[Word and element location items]
________

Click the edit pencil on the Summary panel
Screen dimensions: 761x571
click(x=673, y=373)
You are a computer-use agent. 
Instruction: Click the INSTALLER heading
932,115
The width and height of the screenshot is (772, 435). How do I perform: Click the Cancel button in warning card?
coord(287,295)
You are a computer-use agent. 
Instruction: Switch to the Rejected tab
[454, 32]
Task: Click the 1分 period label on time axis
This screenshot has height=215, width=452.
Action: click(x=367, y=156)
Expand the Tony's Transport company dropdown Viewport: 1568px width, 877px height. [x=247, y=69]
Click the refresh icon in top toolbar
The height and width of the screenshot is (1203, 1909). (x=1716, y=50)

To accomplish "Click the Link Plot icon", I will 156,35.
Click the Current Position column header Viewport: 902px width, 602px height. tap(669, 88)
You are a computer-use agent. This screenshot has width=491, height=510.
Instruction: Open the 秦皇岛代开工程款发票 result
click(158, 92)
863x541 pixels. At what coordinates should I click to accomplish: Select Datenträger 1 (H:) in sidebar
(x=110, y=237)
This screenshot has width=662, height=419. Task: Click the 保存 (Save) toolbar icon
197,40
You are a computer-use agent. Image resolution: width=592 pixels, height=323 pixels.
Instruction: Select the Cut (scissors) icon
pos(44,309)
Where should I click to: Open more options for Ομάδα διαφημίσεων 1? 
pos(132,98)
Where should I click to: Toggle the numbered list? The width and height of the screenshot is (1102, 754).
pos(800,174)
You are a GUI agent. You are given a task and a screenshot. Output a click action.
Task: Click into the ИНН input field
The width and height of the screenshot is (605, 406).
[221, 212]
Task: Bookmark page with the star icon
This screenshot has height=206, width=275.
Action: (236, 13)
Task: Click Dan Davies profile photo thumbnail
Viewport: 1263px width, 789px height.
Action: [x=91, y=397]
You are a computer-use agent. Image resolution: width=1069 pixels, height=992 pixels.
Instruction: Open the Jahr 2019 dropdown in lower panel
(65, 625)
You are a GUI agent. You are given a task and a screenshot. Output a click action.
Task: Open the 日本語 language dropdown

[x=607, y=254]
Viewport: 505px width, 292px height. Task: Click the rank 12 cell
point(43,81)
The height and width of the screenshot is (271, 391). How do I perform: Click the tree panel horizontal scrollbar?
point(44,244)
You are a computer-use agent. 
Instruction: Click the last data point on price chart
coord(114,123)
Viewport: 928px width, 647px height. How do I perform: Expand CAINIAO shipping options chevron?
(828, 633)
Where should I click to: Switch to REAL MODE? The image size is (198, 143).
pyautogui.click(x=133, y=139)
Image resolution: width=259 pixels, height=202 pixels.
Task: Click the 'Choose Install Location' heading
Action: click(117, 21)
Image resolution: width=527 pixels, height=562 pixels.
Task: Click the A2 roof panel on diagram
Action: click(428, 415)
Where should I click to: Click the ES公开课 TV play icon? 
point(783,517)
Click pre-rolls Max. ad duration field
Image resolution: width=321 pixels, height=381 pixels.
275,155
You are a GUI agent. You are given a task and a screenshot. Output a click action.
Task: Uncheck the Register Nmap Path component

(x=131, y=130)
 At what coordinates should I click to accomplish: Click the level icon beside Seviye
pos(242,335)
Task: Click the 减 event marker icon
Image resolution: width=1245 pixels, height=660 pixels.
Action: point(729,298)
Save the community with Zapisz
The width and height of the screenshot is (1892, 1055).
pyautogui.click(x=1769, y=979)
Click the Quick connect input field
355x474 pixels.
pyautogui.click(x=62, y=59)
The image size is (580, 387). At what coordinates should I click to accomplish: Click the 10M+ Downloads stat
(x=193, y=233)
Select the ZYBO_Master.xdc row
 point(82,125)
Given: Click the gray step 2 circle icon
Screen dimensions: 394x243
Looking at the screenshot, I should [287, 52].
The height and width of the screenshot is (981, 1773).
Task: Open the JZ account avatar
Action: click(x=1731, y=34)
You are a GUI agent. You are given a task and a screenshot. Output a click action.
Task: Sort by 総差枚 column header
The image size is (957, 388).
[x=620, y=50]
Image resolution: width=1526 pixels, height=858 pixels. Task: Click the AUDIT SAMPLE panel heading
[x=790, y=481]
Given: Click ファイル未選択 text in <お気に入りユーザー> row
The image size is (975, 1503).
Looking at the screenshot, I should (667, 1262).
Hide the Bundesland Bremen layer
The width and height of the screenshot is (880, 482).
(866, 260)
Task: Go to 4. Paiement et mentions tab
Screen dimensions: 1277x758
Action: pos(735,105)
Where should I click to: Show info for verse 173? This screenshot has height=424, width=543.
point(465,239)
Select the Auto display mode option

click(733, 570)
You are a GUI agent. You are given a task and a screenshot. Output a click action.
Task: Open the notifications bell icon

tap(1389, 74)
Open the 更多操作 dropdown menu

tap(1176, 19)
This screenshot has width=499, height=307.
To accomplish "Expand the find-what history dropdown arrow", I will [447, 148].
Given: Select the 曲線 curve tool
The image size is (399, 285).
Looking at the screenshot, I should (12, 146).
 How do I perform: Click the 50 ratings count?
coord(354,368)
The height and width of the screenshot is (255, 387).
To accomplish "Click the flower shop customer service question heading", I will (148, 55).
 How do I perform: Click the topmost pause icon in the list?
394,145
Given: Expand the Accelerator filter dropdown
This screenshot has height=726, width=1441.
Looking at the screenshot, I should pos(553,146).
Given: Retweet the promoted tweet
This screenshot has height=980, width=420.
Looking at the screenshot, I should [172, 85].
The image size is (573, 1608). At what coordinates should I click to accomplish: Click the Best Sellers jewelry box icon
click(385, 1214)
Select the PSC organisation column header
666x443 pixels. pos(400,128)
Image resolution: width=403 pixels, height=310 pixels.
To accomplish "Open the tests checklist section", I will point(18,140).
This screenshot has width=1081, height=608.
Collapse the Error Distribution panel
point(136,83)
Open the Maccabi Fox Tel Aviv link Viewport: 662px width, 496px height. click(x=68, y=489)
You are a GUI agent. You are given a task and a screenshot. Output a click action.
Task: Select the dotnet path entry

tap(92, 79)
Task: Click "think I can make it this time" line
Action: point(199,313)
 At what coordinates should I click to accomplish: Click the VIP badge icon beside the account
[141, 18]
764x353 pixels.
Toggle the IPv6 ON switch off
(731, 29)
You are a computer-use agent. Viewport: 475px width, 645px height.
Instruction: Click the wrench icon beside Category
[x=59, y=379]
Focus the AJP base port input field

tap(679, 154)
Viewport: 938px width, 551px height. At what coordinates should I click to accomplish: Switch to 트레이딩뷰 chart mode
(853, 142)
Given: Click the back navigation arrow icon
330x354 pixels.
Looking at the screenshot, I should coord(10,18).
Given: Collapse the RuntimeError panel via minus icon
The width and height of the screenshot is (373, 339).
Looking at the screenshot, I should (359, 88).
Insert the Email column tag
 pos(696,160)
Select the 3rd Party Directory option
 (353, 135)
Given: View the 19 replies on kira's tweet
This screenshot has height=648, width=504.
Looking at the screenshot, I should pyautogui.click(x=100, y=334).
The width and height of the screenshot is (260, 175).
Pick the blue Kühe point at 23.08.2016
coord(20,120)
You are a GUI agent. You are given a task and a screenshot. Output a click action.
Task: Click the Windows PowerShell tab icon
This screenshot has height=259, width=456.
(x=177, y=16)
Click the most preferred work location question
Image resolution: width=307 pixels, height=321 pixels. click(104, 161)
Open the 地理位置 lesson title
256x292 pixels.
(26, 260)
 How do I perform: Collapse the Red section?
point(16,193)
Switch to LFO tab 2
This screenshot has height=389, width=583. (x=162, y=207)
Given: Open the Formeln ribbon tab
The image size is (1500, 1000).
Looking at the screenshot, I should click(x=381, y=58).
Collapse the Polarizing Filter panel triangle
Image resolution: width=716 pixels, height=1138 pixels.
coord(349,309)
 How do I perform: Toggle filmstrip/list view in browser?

________

Please edit the items above so that every "computer-use agent" becomes "screen assistant", leaving everything else unchanged.

Click the edit pencil on the Summary panel
Screen dimensions: 761x571
click(x=673, y=373)
You are a screen assistant. 
Instruction: Click the INSTALLER heading
932,115
The width and height of the screenshot is (772, 435). How do I perform: Click the Cancel button in warning card?
coord(287,295)
You are a screen assistant. 
Instruction: Switch to the Rejected tab
[454, 32]
Task: Click the 1分 period label on time axis
This screenshot has height=215, width=452.
Action: click(x=367, y=156)
Expand the Tony's Transport company dropdown Viewport: 1568px width, 877px height. [x=247, y=69]
Click the refresh icon in top toolbar
The height and width of the screenshot is (1203, 1909). (x=1716, y=50)

To accomplish "Click the Link Plot icon", I will 156,35.
Click the Current Position column header Viewport: 902px width, 602px height. tap(669, 88)
You are a screen assistant. This screenshot has width=491, height=510.
Instruction: Open the 秦皇岛代开工程款发票 result
click(158, 92)
863x541 pixels. At what coordinates should I click to accomplish: Select Datenträger 1 (H:) in sidebar
(x=110, y=237)
This screenshot has width=662, height=419. Task: Click the 保存 (Save) toolbar icon
197,40
You are a screen assistant. Image resolution: width=592 pixels, height=323 pixels.
Instruction: Select the Cut (scissors) icon
pos(44,309)
Where should I click to: Open more options for Ομάδα διαφημίσεων 1? 
pos(132,98)
Where should I click to: Toggle the numbered list? The width and height of the screenshot is (1102, 754).
pos(800,174)
You are a GUI agent. You are given a task and a screenshot. Output a click action.
Task: Click into the ИНН input field
The width and height of the screenshot is (605, 406).
[221, 212]
Task: Bookmark page with the star icon
This screenshot has height=206, width=275.
Action: (236, 13)
Task: Click Dan Davies profile photo thumbnail
Viewport: 1263px width, 789px height.
Action: [x=91, y=397]
You are a screen assistant. Image resolution: width=1069 pixels, height=992 pixels.
Instruction: Open the Jahr 2019 dropdown in lower panel
(65, 625)
You are a GUI agent. You are given a task and a screenshot. Output a click action.
Task: Open the 日本語 language dropdown

[x=607, y=254]
Viewport: 505px width, 292px height. Task: Click the rank 12 cell
point(43,81)
The height and width of the screenshot is (271, 391). How do I perform: Click the tree panel horizontal scrollbar?
point(44,244)
You are a screen assistant. 
Instruction: Click the last data point on price chart
coord(114,123)
Viewport: 928px width, 647px height. How do I perform: Expand CAINIAO shipping options chevron?
(828, 633)
Where should I click to: Switch to REAL MODE? The image size is (198, 143).
pyautogui.click(x=133, y=139)
Image resolution: width=259 pixels, height=202 pixels.
Task: Click the 'Choose Install Location' heading
Action: click(117, 21)
Image resolution: width=527 pixels, height=562 pixels.
Task: Click the A2 roof panel on diagram
Action: click(428, 415)
Where should I click to: Click the ES公开课 TV play icon? 
point(783,517)
Click pre-rolls Max. ad duration field
Image resolution: width=321 pixels, height=381 pixels.
275,155
You are a GUI agent. You are given a task and a screenshot. Output a click action.
Task: Uncheck the Register Nmap Path component

(x=131, y=130)
 At what coordinates should I click to accomplish: Click the level icon beside Seviye
pos(242,335)
Task: Click the 减 event marker icon
Image resolution: width=1245 pixels, height=660 pixels.
Action: point(729,298)
Save the community with Zapisz
The width and height of the screenshot is (1892, 1055).
pyautogui.click(x=1769, y=979)
Click the Quick connect input field
355x474 pixels.
pyautogui.click(x=62, y=59)
The image size is (580, 387). At what coordinates should I click to accomplish: Click the 10M+ Downloads stat
(x=193, y=233)
Select the ZYBO_Master.xdc row
 point(82,125)
Given: Click the gray step 2 circle icon
Screen dimensions: 394x243
Looking at the screenshot, I should [287, 52].
The height and width of the screenshot is (981, 1773).
Task: Open the JZ account avatar
Action: click(x=1731, y=34)
You are a GUI agent. You are given a task and a screenshot. Output a click action.
Task: Sort by 総差枚 column header
The image size is (957, 388).
[x=620, y=50]
Image resolution: width=1526 pixels, height=858 pixels. Task: Click the AUDIT SAMPLE panel heading
[x=790, y=481]
Given: Click ファイル未選択 text in <お気に入りユーザー> row
The image size is (975, 1503).
Looking at the screenshot, I should (667, 1262).
Hide the Bundesland Bremen layer
The width and height of the screenshot is (880, 482).
(866, 260)
Task: Go to 4. Paiement et mentions tab
Screen dimensions: 1277x758
Action: pos(735,105)
Where should I click to: Show info for verse 173? This screenshot has height=424, width=543.
point(465,239)
Select the Auto display mode option

click(733, 570)
You are a GUI agent. You are given a task and a screenshot. Output a click action.
Task: Open the notifications bell icon

tap(1389, 74)
Open the 更多操作 dropdown menu

tap(1176, 19)
This screenshot has width=499, height=307.
To accomplish "Expand the find-what history dropdown arrow", I will [447, 148].
Given: Select the 曲線 curve tool
The image size is (399, 285).
Looking at the screenshot, I should (12, 146).
 How do I perform: Click the 50 ratings count?
coord(354,368)
The height and width of the screenshot is (255, 387).
To accomplish "Click the flower shop customer service question heading", I will (148, 55).
 How do I perform: Click the topmost pause icon in the list?
394,145
Given: Expand the Accelerator filter dropdown
This screenshot has height=726, width=1441.
Looking at the screenshot, I should pos(553,146).
Given: Retweet the promoted tweet
This screenshot has height=980, width=420.
Looking at the screenshot, I should [172, 85].
The image size is (573, 1608). At what coordinates should I click to accomplish: Click the Best Sellers jewelry box icon
click(385, 1214)
Select the PSC organisation column header
666x443 pixels. pos(400,128)
Image resolution: width=403 pixels, height=310 pixels.
To accomplish "Open the tests checklist section", I will point(18,140).
This screenshot has width=1081, height=608.
Collapse the Error Distribution panel
point(136,83)
Open the Maccabi Fox Tel Aviv link Viewport: 662px width, 496px height. click(x=68, y=489)
You are a GUI agent. You are given a task and a screenshot. Output a click action.
Task: Select the dotnet path entry

tap(92, 79)
Task: Click "think I can make it this time" line
Action: point(199,313)
 At what coordinates should I click to accomplish: Click the VIP badge icon beside the account
[141, 18]
764x353 pixels.
Toggle the IPv6 ON switch off
(731, 29)
You are a screen assistant. Viewport: 475px width, 645px height.
Instruction: Click the wrench icon beside Category
[x=59, y=379]
Focus the AJP base port input field

tap(679, 154)
Viewport: 938px width, 551px height. At what coordinates should I click to accomplish: Switch to 트레이딩뷰 chart mode
(853, 142)
Given: Click the back navigation arrow icon
330x354 pixels.
Looking at the screenshot, I should coord(10,18).
Given: Collapse the RuntimeError panel via minus icon
The width and height of the screenshot is (373, 339).
Looking at the screenshot, I should (359, 88).
Insert the Email column tag
 pos(696,160)
Select the 3rd Party Directory option
 (353, 135)
Given: View the 19 replies on kira's tweet
This screenshot has height=648, width=504.
Looking at the screenshot, I should pyautogui.click(x=100, y=334).
The width and height of the screenshot is (260, 175).
Pick the blue Kühe point at 23.08.2016
coord(20,120)
You are a GUI agent. You are given a task and a screenshot. Output a click action.
Task: Click the Windows PowerShell tab icon
This screenshot has height=259, width=456.
(x=177, y=16)
Click the most preferred work location question
Image resolution: width=307 pixels, height=321 pixels. click(104, 161)
Open the 地理位置 lesson title
256x292 pixels.
(26, 260)
 How do I perform: Collapse the Red section?
point(16,193)
Switch to LFO tab 2
This screenshot has height=389, width=583. (x=162, y=207)
Given: Open the Formeln ribbon tab
The image size is (1500, 1000).
Looking at the screenshot, I should click(x=381, y=58).
Collapse the Polarizing Filter panel triangle
Image resolution: width=716 pixels, height=1138 pixels.
coord(349,309)
 How do I perform: Toggle filmstrip/list view in browser?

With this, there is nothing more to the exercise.